By Tim Bennett, Yale Assistant Sports Publicity Director
Late last fall, it looked like former Yale quarterback Matt
Polhemus ’08 was ready to begin a career as a commercial real
estate broker in Boston. He had been serving as the quarterback
coach at his old high school on Cape Cod so football wasn’t
completely out of his system, but when Jones Lang LaSalle offered
him a job that would start in January, it seemed like the right
thing to do. A message he received in his Facebook account a few
days later changed that.
“It read `Are you interested in playing football in France?’ At first I thought it was a complete joke that one of my friends was playing on me, but I responded with some follow up questions and did some research on the league,” Polhemus said. “After talking it over with my family, I realized that it was a once in a lifetime opportunity and it was the perfect time in my life to do it.”
So Polhemus, who quarterbacked the Bulldogs to a share of the 2006 Ivy League title, packed his bags, got some cleats from Jeff Torre of the Yale equipment staff and flew to Paris on Nov.18. His new team was Les Cougars of Saint Ouen L’amone, a small town located about 40 minutes outside of Paris. The league was made up of predominantly French players, but each team was allowed two Americans. Joining Polhemus on Les Cougars was Matt Rhodes, who played offensive guard at Georgia Tech.
“The language barrier was a problem at first, as I knew ZERO French when I arrived,” Polhemus said. “I felt like I was in a 24-hour French class. However, being engulfed in a language and a culture does help you learn much faster, and by the end, I was able to carry on a low-level `frenglish’ conversation with my French friends.”
Les Cougars Coach Xavier Mas learned of Polhemus after spending the week leading up to the 2007 Yale-Harvard game with the Crimson coaching staff.

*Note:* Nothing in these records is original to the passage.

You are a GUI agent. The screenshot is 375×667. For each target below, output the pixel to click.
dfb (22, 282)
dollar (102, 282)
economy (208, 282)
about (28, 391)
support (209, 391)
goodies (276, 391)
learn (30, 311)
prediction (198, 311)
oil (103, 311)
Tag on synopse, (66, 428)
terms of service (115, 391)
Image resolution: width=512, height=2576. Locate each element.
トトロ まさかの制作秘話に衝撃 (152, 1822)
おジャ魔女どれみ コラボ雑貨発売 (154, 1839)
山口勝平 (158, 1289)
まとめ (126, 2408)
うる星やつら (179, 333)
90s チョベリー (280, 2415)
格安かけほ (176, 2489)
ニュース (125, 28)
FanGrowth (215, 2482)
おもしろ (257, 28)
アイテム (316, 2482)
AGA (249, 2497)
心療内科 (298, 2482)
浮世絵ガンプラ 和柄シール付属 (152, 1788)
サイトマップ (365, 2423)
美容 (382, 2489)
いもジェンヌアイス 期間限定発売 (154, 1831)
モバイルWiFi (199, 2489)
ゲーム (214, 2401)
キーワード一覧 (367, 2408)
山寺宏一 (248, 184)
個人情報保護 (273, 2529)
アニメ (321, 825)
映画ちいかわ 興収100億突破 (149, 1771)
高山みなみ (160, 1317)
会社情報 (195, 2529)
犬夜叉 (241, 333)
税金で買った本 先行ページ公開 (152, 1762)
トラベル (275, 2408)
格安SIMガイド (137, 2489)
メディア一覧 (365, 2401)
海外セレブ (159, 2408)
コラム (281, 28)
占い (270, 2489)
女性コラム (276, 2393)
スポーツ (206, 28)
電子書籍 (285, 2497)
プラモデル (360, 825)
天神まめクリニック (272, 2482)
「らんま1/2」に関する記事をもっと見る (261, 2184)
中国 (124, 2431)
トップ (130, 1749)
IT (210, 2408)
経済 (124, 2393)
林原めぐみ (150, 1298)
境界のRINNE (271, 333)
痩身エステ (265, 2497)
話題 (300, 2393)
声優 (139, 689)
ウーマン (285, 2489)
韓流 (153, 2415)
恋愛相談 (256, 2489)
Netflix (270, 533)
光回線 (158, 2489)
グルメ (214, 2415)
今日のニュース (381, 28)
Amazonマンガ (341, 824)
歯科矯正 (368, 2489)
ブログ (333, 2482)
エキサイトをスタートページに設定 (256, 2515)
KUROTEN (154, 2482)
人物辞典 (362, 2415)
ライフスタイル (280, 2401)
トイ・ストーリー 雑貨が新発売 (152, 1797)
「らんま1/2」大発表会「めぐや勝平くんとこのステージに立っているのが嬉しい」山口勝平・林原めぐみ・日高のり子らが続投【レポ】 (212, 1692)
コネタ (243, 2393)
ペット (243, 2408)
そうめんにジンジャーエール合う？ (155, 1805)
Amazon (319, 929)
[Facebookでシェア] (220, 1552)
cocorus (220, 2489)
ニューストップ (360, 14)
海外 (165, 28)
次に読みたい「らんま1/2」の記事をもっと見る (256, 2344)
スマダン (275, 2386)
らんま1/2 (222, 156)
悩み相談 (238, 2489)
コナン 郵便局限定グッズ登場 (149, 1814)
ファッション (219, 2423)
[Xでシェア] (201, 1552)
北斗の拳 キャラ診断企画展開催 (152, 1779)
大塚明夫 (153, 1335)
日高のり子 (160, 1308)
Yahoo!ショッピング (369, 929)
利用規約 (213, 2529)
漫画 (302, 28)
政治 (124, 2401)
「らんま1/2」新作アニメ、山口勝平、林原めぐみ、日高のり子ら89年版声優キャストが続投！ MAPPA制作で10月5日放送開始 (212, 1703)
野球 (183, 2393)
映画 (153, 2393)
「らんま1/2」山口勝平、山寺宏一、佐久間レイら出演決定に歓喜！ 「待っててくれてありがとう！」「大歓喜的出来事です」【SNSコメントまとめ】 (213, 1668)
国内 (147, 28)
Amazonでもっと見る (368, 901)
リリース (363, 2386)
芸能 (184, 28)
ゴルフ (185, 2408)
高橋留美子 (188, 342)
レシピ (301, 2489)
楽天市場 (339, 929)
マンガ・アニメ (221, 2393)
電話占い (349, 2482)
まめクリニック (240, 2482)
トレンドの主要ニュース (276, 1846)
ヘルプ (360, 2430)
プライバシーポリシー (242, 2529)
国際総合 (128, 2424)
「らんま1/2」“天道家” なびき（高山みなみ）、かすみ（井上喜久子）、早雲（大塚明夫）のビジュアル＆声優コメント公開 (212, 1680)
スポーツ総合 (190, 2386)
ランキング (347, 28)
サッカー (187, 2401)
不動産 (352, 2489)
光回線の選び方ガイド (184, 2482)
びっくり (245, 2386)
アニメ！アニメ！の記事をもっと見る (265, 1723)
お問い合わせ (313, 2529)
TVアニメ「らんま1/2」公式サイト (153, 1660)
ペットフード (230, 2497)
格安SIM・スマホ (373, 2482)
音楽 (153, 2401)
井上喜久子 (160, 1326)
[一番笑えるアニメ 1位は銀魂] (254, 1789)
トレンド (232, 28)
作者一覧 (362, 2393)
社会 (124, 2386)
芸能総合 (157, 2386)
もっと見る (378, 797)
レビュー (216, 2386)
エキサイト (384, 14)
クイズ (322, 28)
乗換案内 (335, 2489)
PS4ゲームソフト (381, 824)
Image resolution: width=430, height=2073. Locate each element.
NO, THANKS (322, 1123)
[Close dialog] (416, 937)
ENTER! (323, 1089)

Scott Larkee, Harvard’s defensive coordinator, had played for Mas.
Les Cougars played a 10-game schedule, but there was a week off between each game, so Polhemus was able to travel throughout Europe, including trips to Dublin, Barcelona, Munich, Amsterdam, Athens, Croatia and Southern France.
“Throughout my stay, my French teammates would try and `culture’ us as much as possible,” Polhemus said. “Guys would have me over to their house to have a traditional French meal with their families, and we would have team parties or meals often.”
The players on the team ranged in age from the youngest, 20, to the oldest, 36. Many were French college students, while others had full-time jobs, including a fireman, a 300-pound French horn player in the French Symphony, a watch salesman and a custom t-shirt designer.
“It was great to see all these different guys come together with two recent American college graduates to create a real team,” Polhemus said. “The team was full of great guys, who I still keep in touch with and consider close friends.”
Les Cougars had struggled in recent years, but Polhemus and Rhodes helped the team to a more successful season.
“There was a team atmosphere there that they said they hadn’t experienced in the past, and it yielded some come-from-behind wins that highlighted many of these guys’ careers,” said Polhemus, who played quarterback and also saw time at strong safety. “At the end of the year, we didn’t have as many wins as I would have liked, but many of guys thanked Matt and me for their most memorable season ever. It felt great to be a part of another team and especially one as unique as this.”
Polhemus has returned to the United States and is currently working for Jones Lang LaSalle in New York doing commercial real estate brokerage.